Special and Limited Editions
The Kelisa was released in several "special" editions. A limited-edition Kelisa, based on the original variant, prominently sports two-toned colored paintwork and minor interior modifications. Later, the interior of the second Kelisa was given a few modifications and the exterior a modern Metallic Pearl Jade finish—a light double metallic colour—which Perodua marketed under the name Kelisa Imago.

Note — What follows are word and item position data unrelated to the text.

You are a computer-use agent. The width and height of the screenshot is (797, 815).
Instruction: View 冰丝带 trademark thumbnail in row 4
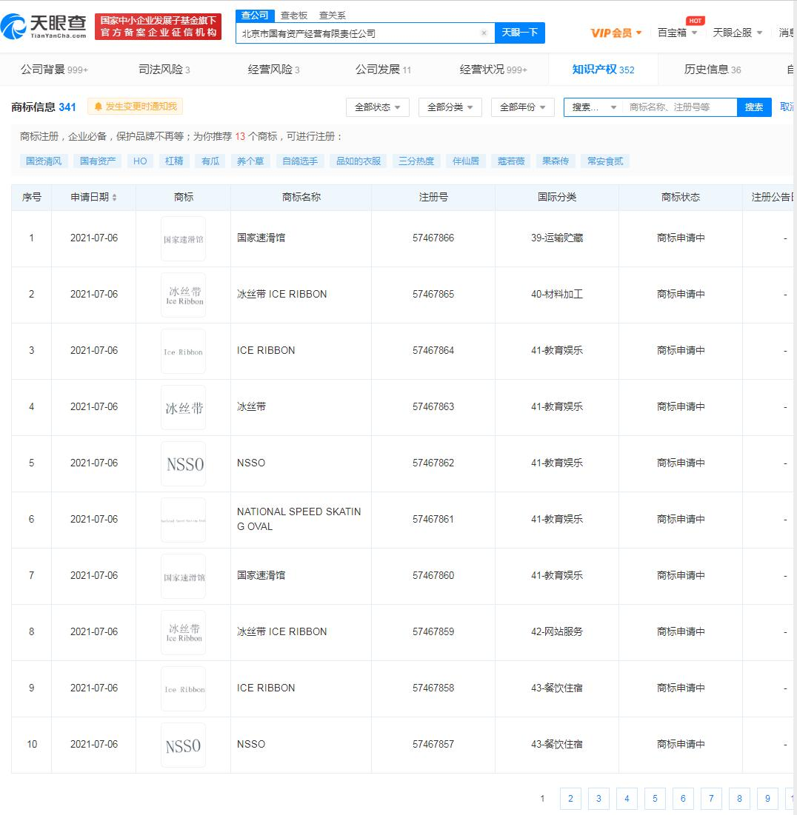coord(183,407)
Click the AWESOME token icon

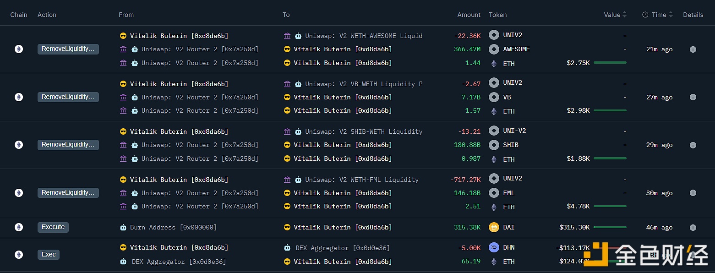point(494,49)
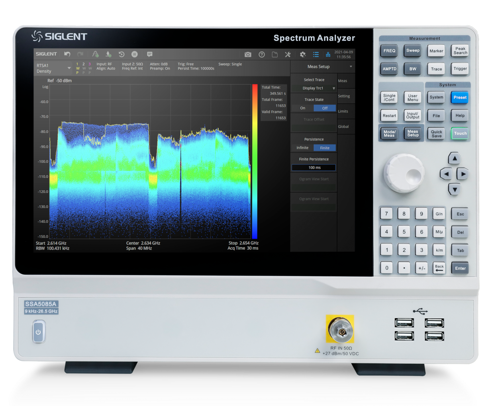494x406 pixels.
Task: Click the Finite Persistence 100 ms field
Action: point(314,168)
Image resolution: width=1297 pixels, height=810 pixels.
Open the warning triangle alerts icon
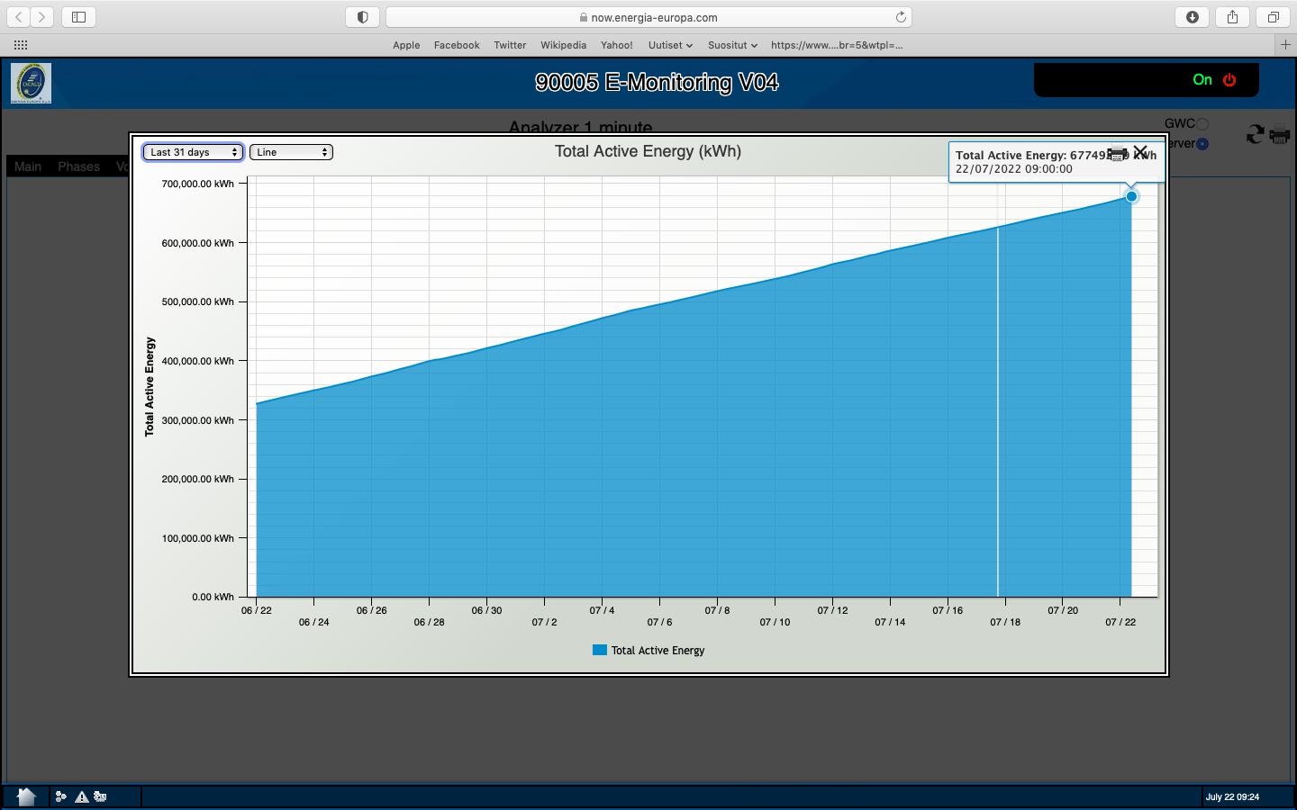[82, 797]
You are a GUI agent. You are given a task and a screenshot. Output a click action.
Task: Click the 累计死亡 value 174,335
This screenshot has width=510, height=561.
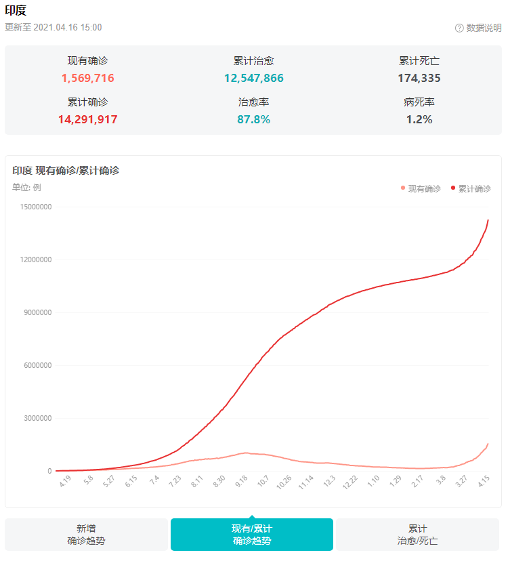point(419,77)
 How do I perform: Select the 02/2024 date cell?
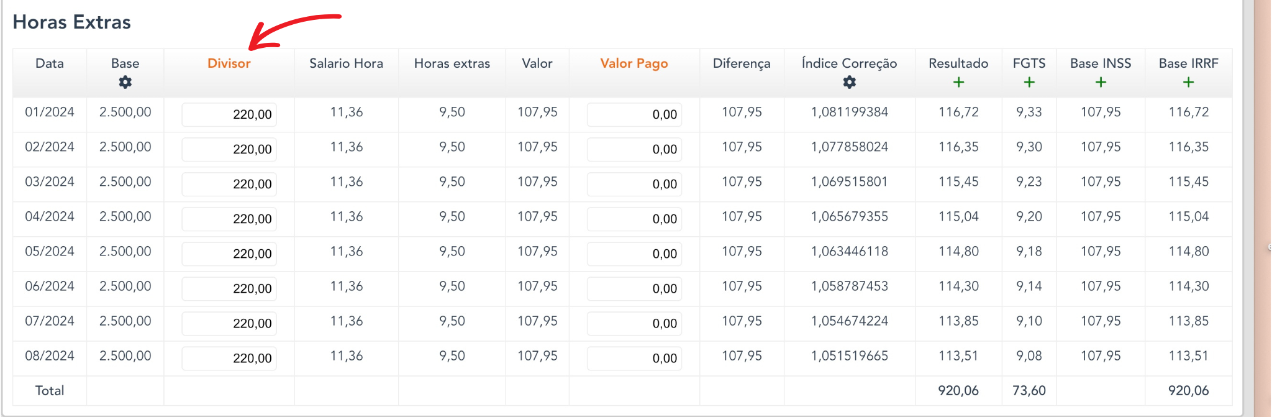point(49,147)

Perodua Viva (first generation) (front), Kuala Lumpur.jpg Production and marketing of the Kelisa, along with the Kancil, was officially halted following the release of the Perodua Viva in May 2007. Due to similarities in size and vehicle model they are derived from, the Viva is intended to succeed the Kelisa and the Kancil, both of which had been in production for 6 years and 13 years, respectively.
As Perodua has sold its vehicles to the United Kingdom since 1997, the Kelisa was introduced into the country in January 2002 as a replacement to the Nippa, a rebadged Kancil, and like its predecessor was the cheapest new car on sale in the United Kingdom, starting at just over £5,000.
Performance and equipment
The Kelisa range includes three models: the entry level EX, the GXi and the automatic EZi. It has a maximum speed of 97 mph (156 km/h). The Kelisa has a three-cylinder 989 cc petrol DOHC 12-valve engine (EJ-DE engine) with electronic fuel injection system. A smaller three-cylinder 847 cc petrol engine is also available. Selected Kelisa models also came with built-in Bluetooth technology.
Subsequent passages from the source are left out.